LOS ANGELES – Vast policy disparities among California school districts on how and when to summon law enforcement officers to campuses expose students to improper arrests, detentions and possible violations of their civil rights, according to a new report from the ACLU of California.
The report, The Right to Remain a Student: How California School Policies Fail to Protect and Serve, finds that school officials are increasingly calling on law enforcement to deal with student misbehavior such as disruption, truancy, bullying, vandalism and other violations of campus rules, often leading to arrests and feeding students into the growing school-to-prison pipeline.
Among some of the civil rights concerns addressed in the report:
- Students are often taken into custody without warrants and without an adult present;
- Police often fail to inform students of their rights, and students are questioned by police and arrested without prior notification of parents, guardians or even school officials;
- Students of color are more likely than their white counterparts to be arrested for minor violations of rules or policies;
- Arrests and incarceration increase students' odds of dropping out of school;
- Students with disabilities are three times as likely as students without disabilities to be arrested;
- The arrest rate in schools where more than 80% of students are low-income is seven times the arrest rate of schools where fewer than 20% of students are low-income.
“We also find that many districts have failed to adopt firm policies on interactions between students and law enforcement, which encourages school officials to rely on police, rather than principals, counselors or other administrators, to enforce discipline,” said Sylvia Torres-Guillén, director of education equity for the ACLU of California. “In many cases districts have adopted policies requiring staff to call the police to address even minor disruptions or violations of school rules.”
The ACLU of California firmly believes that school districts and law enforcement agencies should never permanently assign police officers to school campuses.

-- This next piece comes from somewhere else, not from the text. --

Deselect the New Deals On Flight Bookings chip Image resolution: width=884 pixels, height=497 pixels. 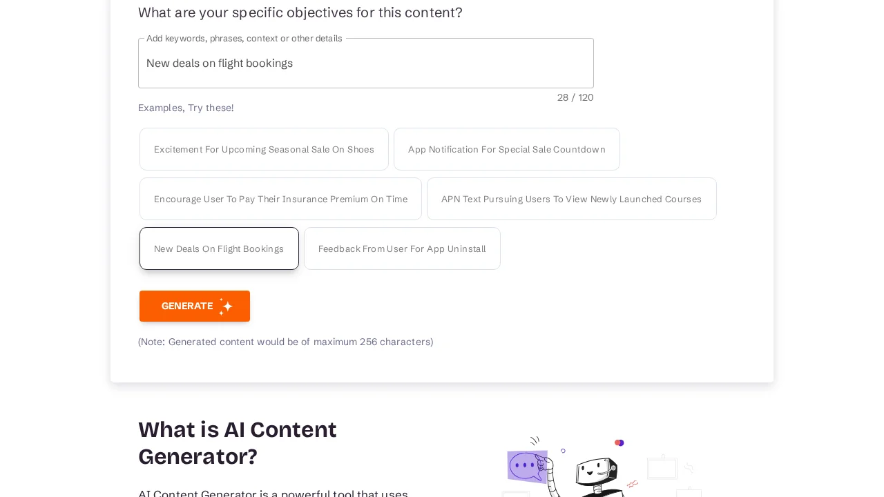pyautogui.click(x=219, y=249)
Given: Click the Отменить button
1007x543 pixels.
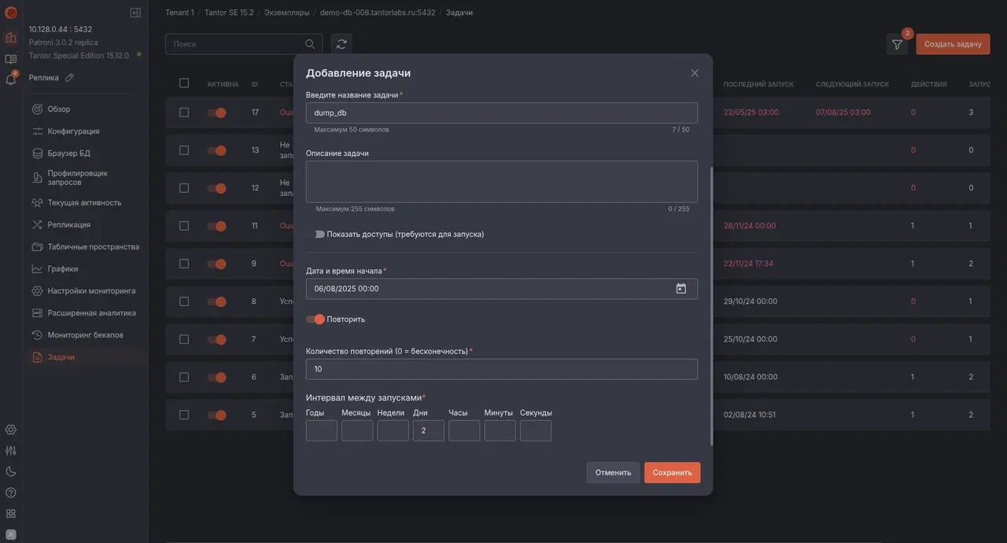Looking at the screenshot, I should [x=613, y=471].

These officers are not sufficiently trained to deal with the needs of young people overall and disabled students in particular. In one especially egregious case, a district police officer in Stockton zip-tied the hands and feet of a 5-year-old with behavioral problems and took him to a mental health facility. In another case a police officer called to a San Mateo school pepper-sprayed a 7-year-old with disabilities after he refused to climb down from the top of a bookshelf in his special education classroom.
The report recommends a number of reforms:
- School districts must adopt policies that would require calls to law enforcement only if there is a real and immediate threat to student, staff or public safety;
- If a student is suspected of a crime on or off campus, officers should have an arrest warrant and allow students access to adult supervision before taking them into custody;
- Arrests should be made as unobtrusively and privately as possible;
- To meaningfully address the deeply rooted challenges students face, school districts should reinvest money spent on school resource officers, security guards and police officers into counselors and training on restorative strategies and positive behavior intervention and support.
“We are committed to safe school environments where students and staff build trust and all students feel included and supported, not anxious that police officers may handcuff and arrest them or their classmates for common misbehavior and behavioral problems caused by disability,” said Linnea Nelson, staff attorney with the ACLU of California. The Right to Remain a Student is being released in conjunction with Dignity in Schools’ National Week of Action, a coordinated effort by more than 100 organizations to end the school-to-prison pipeline.
The ACLU of California is a collaboration of the three ACLU affiliates in the state: ACLU of Northern California, ACLU of Southern California and the ACLU of San Diego & Imperial Counties.